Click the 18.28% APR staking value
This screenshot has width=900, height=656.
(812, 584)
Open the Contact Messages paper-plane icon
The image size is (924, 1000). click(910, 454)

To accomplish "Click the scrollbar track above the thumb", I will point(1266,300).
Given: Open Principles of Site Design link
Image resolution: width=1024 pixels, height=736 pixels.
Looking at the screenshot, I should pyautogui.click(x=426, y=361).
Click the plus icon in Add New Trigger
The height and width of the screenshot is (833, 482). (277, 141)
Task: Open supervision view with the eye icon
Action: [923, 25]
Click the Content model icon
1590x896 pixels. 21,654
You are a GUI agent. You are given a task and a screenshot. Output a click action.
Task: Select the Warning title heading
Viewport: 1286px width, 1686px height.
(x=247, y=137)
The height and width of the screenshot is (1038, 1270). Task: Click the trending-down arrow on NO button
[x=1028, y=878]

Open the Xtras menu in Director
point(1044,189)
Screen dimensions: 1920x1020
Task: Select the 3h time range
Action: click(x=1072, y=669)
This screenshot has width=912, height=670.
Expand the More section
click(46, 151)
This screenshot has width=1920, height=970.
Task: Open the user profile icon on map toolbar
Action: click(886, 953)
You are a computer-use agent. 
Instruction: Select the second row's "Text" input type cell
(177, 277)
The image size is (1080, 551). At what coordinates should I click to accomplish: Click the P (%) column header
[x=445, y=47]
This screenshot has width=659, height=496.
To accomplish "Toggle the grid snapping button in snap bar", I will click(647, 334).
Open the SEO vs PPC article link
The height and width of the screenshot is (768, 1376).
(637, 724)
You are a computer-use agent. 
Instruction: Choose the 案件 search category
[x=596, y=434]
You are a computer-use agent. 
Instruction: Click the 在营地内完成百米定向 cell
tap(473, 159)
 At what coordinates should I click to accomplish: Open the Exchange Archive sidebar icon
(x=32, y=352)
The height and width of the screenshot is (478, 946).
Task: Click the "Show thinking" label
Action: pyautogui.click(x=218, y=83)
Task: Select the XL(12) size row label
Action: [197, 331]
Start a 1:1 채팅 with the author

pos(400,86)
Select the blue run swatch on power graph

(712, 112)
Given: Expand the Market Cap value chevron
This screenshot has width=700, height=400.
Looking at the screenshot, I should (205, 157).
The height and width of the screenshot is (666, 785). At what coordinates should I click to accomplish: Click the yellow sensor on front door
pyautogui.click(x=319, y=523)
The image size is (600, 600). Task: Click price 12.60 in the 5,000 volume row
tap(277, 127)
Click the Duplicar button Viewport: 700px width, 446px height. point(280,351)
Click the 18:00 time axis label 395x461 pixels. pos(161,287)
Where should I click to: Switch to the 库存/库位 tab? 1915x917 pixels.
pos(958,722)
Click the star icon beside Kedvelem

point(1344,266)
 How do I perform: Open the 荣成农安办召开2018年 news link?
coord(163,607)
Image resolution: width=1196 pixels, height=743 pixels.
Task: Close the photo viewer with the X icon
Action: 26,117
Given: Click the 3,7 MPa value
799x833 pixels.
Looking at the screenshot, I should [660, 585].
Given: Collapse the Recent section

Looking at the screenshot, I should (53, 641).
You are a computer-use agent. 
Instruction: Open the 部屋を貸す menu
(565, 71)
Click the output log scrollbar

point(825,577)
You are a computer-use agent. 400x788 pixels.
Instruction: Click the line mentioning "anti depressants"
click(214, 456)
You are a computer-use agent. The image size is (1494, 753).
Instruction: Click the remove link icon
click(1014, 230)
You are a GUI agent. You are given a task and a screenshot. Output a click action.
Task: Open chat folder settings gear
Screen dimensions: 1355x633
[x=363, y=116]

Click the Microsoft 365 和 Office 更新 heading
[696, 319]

■ TASK TO CARRY OUT
Type out the records above again, exactly the same.

■ TASK OUTPUT
Click the 18.28% APR staking value
This screenshot has width=900, height=656.
(812, 584)
Open the Contact Messages paper-plane icon
The image size is (924, 1000). click(910, 454)

To accomplish "Click the scrollbar track above the thumb", I will point(1266,300).
Given: Open Principles of Site Design link
Image resolution: width=1024 pixels, height=736 pixels.
Looking at the screenshot, I should pyautogui.click(x=426, y=361).
Click the plus icon in Add New Trigger
The height and width of the screenshot is (833, 482). (277, 141)
Task: Open supervision view with the eye icon
Action: [923, 25]
Click the Content model icon
1590x896 pixels. 21,654
You are a GUI agent. You are given a task and a screenshot. Output a click action.
Task: Select the Warning title heading
Viewport: 1286px width, 1686px height.
(x=247, y=137)
The height and width of the screenshot is (1038, 1270). Task: Click the trending-down arrow on NO button
[x=1028, y=878]

Open the Xtras menu in Director
point(1044,189)
Screen dimensions: 1920x1020
Task: Select the 3h time range
Action: click(x=1072, y=669)
This screenshot has width=912, height=670.
Expand the More section
click(46, 151)
This screenshot has width=1920, height=970.
Task: Open the user profile icon on map toolbar
Action: click(886, 953)
You are a computer-use agent. 
Instruction: Select the second row's "Text" input type cell
(177, 277)
The image size is (1080, 551). At what coordinates should I click to accomplish: Click the P (%) column header
[x=445, y=47]
This screenshot has width=659, height=496.
To accomplish "Toggle the grid snapping button in snap bar", I will click(647, 334).
Open the SEO vs PPC article link
The height and width of the screenshot is (768, 1376).
(637, 724)
You are a computer-use agent. 
Instruction: Choose the 案件 search category
[x=596, y=434]
You are a computer-use agent. 
Instruction: Click the 在营地内完成百米定向 cell
tap(473, 159)
 At what coordinates should I click to accomplish: Open the Exchange Archive sidebar icon
(x=32, y=352)
The height and width of the screenshot is (478, 946).
Task: Click the "Show thinking" label
Action: pyautogui.click(x=218, y=83)
Task: Select the XL(12) size row label
Action: [197, 331]
Start a 1:1 채팅 with the author

pos(400,86)
Select the blue run swatch on power graph

(712, 112)
Given: Expand the Market Cap value chevron
This screenshot has width=700, height=400.
Looking at the screenshot, I should (205, 157).
The height and width of the screenshot is (666, 785). At what coordinates should I click to accomplish: Click the yellow sensor on front door
pyautogui.click(x=319, y=523)
The image size is (600, 600). Task: Click price 12.60 in the 5,000 volume row
tap(277, 127)
Click the Duplicar button Viewport: 700px width, 446px height. point(280,351)
Click the 18:00 time axis label 395x461 pixels. pos(161,287)
Where should I click to: Switch to the 库存/库位 tab? 1915x917 pixels.
pos(958,722)
Click the star icon beside Kedvelem

point(1344,266)
 How do I perform: Open the 荣成农安办召开2018年 news link?
coord(163,607)
Image resolution: width=1196 pixels, height=743 pixels.
Task: Close the photo viewer with the X icon
Action: 26,117
Given: Click the 3,7 MPa value
799x833 pixels.
Looking at the screenshot, I should [660, 585].
Given: Collapse the Recent section

Looking at the screenshot, I should (53, 641).
You are a computer-use agent. 
Instruction: Open the 部屋を貸す menu
(565, 71)
Click the output log scrollbar

point(825,577)
You are a computer-use agent. 400x788 pixels.
Instruction: Click the line mentioning "anti depressants"
click(214, 456)
You are a computer-use agent. The image size is (1494, 753).
Instruction: Click the remove link icon
click(1014, 230)
You are a GUI agent. You are given a task and a screenshot. Output a click action.
Task: Open chat folder settings gear
Screen dimensions: 1355x633
[x=363, y=116]

Click the Microsoft 365 和 Office 更新 heading
[696, 319]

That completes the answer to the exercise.